El 8 de noviembre de 1974 un grupo de militantes uruguayos tupamaros fue secuestrado en Buenos Aires y enviado a Montevideo en el denominado "Vuelo Cero", con el que las fuerzas de seguridad sudamericanas del Plan Cóndor iniciaron los operativos represivos de búsqueda y traslado de opositores políticos de un país a otro. Julio Abreu es el único sobreviviente del viaje. El resto terminó acribillado un mes después en la localidad de Soca. Acorralado por el miedo y sus dramas personales, aquel chico de 22 años tardó varias décadas en hablar. Hoy, su historia se cuenta en el libro Julio Abreu, sobreviviente del Vuelo Cero, de Alberto Silva, que fue presentado en la Casa de la Memoria y la Vida del partido de Morón.
–A usted le costó mucho contar por primera vez detalles de esa operación. ¿Por qué?
–Por miedo, por terror. Lo hice recién en 2005, después de 30 años de "incilio", como me gusta decir. Viví exiliado dentro de mi propio cuerpo, y ese miedo hizo que recurriera al alcohol para evadirme.
–A las condiciones políticas generales, que no ayudaban para reclamar justicia, le agregó esa parálisis personal.
–¿Sabes para qué tomaba? Para dormir. Me desmayaba, pero para mí, eso era descansar. El terror te paraliza, y si el desencadenante de ese terror te agarra con la guardia baja, eso se agrava.
–¿Su llegada a Buenos Aires tuvo que ver con la militancia, y con el golpe de Estado ocurrido en Uruguay antes de su secuestro?
–No, para nada. No tenía experiencia política, era un muchacho de 22 años que cuidaba a mi madre, y como mi hermano sí estaba aquí, viajé para que la familia estuviera unida. Mi hermano tenía militancia sindical, y tuvo que escapar con el golpe del '73.
–¿Qué recuerda de ese día?
–Todo. El 8 de noviembre de 1974 estábamos festejando el cumpleaños de Quique, un amigo de Buenos Aires, y de repente, nos quedamos sin comida. Me ofrecí a salir, y Floreal García quiso acompañarme. Floreal era un tipo muy comprometido socialmente, de una ética impresionante, y excelente boxeador, el responsable de que Uruguay ganara la primera medalla de oro en los Juegos Panamericanos.
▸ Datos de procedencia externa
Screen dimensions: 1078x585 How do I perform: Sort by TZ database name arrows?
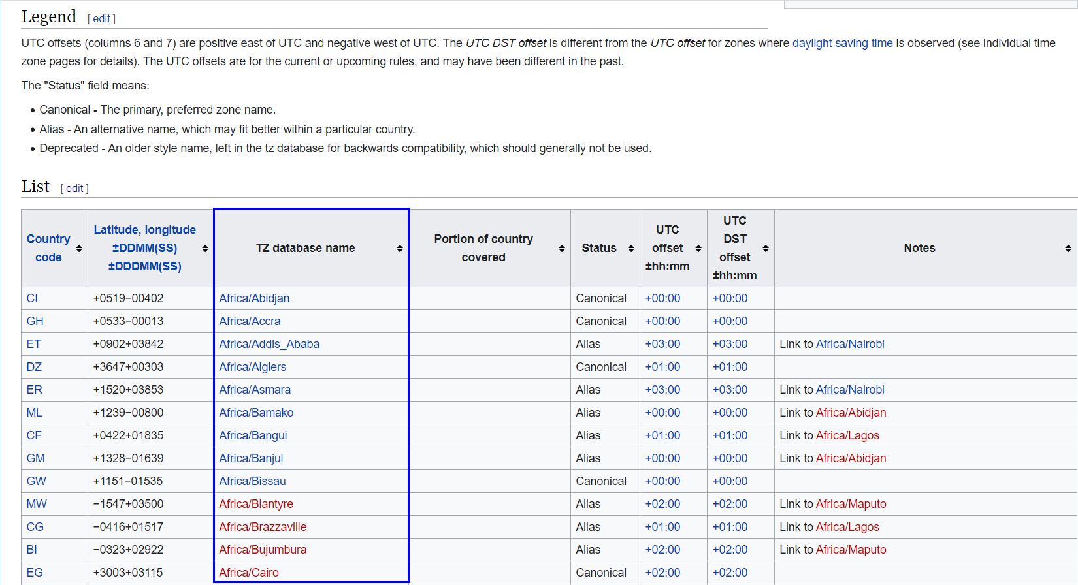tap(400, 249)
Llegamos a la esquina, y, en ese instante, cambió mi vida. Sentí que la historia me había puesto en el lugar equivocado, y a la hora equivocada.
–En realidad, podría interpretarse a la inversa. Si usted no hubiera estado allí en ese momento, los detalles de esta masacre no se hubieran conocido nunca.
–Sí, puede ser verdad. Fuimos derribados a golpes de puño y patadas. Venían de todos lados, hasta que nos esposaron las manos y nos metieron en un Falcon. Mientras Floreal me decía que nos iban a matar, uno de los verdugos se hacía el tonto, para disimular: "¡Así que robando autos, cortale la mano!"
–¿Reconoció lugares donde fueron llevados?
–Era complicado, porque estábamos encapuchados. Ahí empecé un periplo siniestro. Me pasaron por tres centros clandestinos de detención en Argentina, y uno en Uruguay. Hasta que me liberaron el 24 de diciembre. Bueno, eso de que me liberaron es relativo.
–¿Por qué?
–Porque la verdadera liberación la ejerzo aquí contigo, tomando un café y hablando con tranquilidad. Un estado de conciencia que me costó muchísimo conseguir, y que pagué con años de sufrimiento. La del sobreviviente no es una figura fácil. Me costó bastante superar situaciones increíbles que viví en la cárcel clandestina uruguaya.
–¿Como cuál?
–Cruzarnos con verdugos que comentaban lo que habían hecho ese día: “Sí, matamos a un par de comunistas, fue una tarde jodida.” Y, al rato, escuchar que dos de ellos hablaban entre sí sobre la familia, y del horario en que tenían que volver a la casa por no sé qué cosa de los hijos. Era como naturalizar la muerte.
–Imágenes que lo metieron en aquel incilio, como dijo antes...
–Algunos estudios psicológicos dicen que ante episodios traumáticos, uno tarda 30 años en ordenar su cabeza. Todo es relativo, pero en mi caso, eso se cumplió, y en 2005 me fui animando a salir de esa cárcel personal. Llevaba varios muertos en mi espalda, y el peso era insoportable. La búsqueda de justicia es algo sanador para uno mismo. Esta última década crecí muchísimo, dejé el alcohol, tuve hijas, me relacioné con organismos de Derechos Humanos que me ayudaron, y eso motivó que nos empezáramos a mover.
–¿Qué significó en su vida haber podido hablar?
–Tú lo dijiste. Significó la vida misma.